ところが一つだけどうしても登れぬ山がある。奥美濃唯一の岩峰の冠山である。
初めは高校山岳部時代、先輩が越美国境、夜叉が池から冠までの縦走に挑戦、雨で敗退されたのが印象に起こっており、約50年後1999年春、実行、夜叉が池より三周、美濃俣丸、笹ヶ峰、と順調に進んだが、高倉峠手前でやはり30時間雨に降られ、エスケープした。
その後何度か計画したが、常に天候が安定せず、05年ごろ思い切って冠側よりトライしたが、猛烈な吹雪と新雪で、腰までラッセルしても国境稜線に達せず敗退した。
その後、冠、高倉峠中間の金草岳(1227m)だけは登る事が出来た。
今年、もう76歳になるし、何とか冠だけは登ってしまいたいと、チャンスを狙うも、天候不順、やっと3月20日一日だけ好天が予測され、事前に除雪状況など偵察の上、何時も春山に同行願う小林さんを誘い、前日河内第一トンネル内で幕営、翌朝4時起き6時出発で、田代尾根よりラッシュを掛けた。気温が低く,アイゼンが効き,快調に高度を稼いだが、雪が硬く1058ピークを登るにも、ステップを切らざるを得ず、下りの急斜面はピッケルが刺さらず、持参した補助ザイルも支点がなく、頂上目の前にして涙を呑んだ。
2012年3月20日 1,058Mピーク退却地点より |
次回の失敗を繰り返さない為に、9mm40m、ザイル、ハーネス、エイトカン準備、片やネットで別ルートも研究した結果、国道を詰めて冠直下やや東よりのルートも考え、好天を待った。
約10日後の3月29日、前日不良なるも好天が予測されたので28日出発、前回と同様トンネル内に幕営した。当然相当雪が減っているとの予想が、減るには減ったが、また新雪が20cm積もっているのに驚いた。
翌朝3時起き、5時出発、今度は道路幅を越すデブリや底雪崩承知の上で、国道を直下まで詰める作戦に出た。
デブリ、底雪崩跡次々乗り越し歩く事5時間、目指す直登尾根の直下に達す。左の堰堤を乗り越し、雪崩に怯えながら尾根に取り付く。新雪が緩んで滑りやすいのをしゃにむに登り、何とか尾根上に。
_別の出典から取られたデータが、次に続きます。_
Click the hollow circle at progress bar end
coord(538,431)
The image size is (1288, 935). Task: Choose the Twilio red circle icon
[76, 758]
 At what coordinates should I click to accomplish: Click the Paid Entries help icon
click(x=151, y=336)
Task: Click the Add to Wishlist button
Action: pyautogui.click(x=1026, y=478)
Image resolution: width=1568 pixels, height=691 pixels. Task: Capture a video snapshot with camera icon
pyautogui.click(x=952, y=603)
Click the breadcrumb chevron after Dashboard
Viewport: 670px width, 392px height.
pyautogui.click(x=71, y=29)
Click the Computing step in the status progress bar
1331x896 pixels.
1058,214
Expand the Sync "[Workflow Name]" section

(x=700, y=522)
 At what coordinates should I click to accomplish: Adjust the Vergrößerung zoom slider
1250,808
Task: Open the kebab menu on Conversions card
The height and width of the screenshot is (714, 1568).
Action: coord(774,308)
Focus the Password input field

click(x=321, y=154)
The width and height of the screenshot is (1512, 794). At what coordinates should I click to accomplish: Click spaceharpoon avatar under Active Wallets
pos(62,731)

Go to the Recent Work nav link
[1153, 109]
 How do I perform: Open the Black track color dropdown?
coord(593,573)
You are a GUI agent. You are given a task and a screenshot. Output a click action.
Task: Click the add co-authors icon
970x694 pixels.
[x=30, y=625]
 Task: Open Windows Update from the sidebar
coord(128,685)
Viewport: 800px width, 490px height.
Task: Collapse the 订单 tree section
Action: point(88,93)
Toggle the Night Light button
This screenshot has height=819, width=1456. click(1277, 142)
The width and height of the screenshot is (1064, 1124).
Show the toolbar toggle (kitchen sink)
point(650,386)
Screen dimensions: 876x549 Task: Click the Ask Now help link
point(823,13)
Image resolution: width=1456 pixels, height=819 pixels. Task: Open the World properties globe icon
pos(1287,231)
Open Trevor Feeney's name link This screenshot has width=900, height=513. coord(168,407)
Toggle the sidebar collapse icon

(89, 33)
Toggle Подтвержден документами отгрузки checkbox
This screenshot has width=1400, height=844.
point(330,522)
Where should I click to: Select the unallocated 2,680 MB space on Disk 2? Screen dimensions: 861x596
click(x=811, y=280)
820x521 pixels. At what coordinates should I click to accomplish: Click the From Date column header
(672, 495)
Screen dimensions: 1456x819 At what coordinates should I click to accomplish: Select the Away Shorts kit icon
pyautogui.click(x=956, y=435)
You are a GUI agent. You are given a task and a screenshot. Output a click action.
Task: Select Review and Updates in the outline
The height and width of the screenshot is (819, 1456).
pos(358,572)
ところが今度は高度につれて新雪が深くなる上に重たい。終始ワカンを履いているにも拘わらず、相当沈む。それに急斜面と来ているから、全く消耗する。それでも916を越し、県境稜線が目前に見える。1時までに県境に達すれば、何とか頂上に達せられる。高度計は1,150mを指し、頂上迄高度差100m強、距離、500m指呼の距離だが,遅遅として進まず。帰り又あの恐ろしい林道を5時間歩かねばならぬし、それに気温が下がれば危険が増す。又もや敗退。
何が原因なのか。前回も今回も結局、雪なのだ。前回は硬すぎ、今回は新雪が重過ぎるのだ。
下りが又急でその上滑るので、時折ザイルを掛けながら降りた。国道も底雪崩が2度ほど近くに落ち、我々の足跡が消えている箇所が幾つもあり、緊張の連続。黙々と5時間歩き、車のあるトンネルに20時半。直ぐ車を動かして、留守本部をお願いしている四手井さんに連絡。そして運転して帰った。朝5時より16時間行動、それに3時間の運転。ああしんど。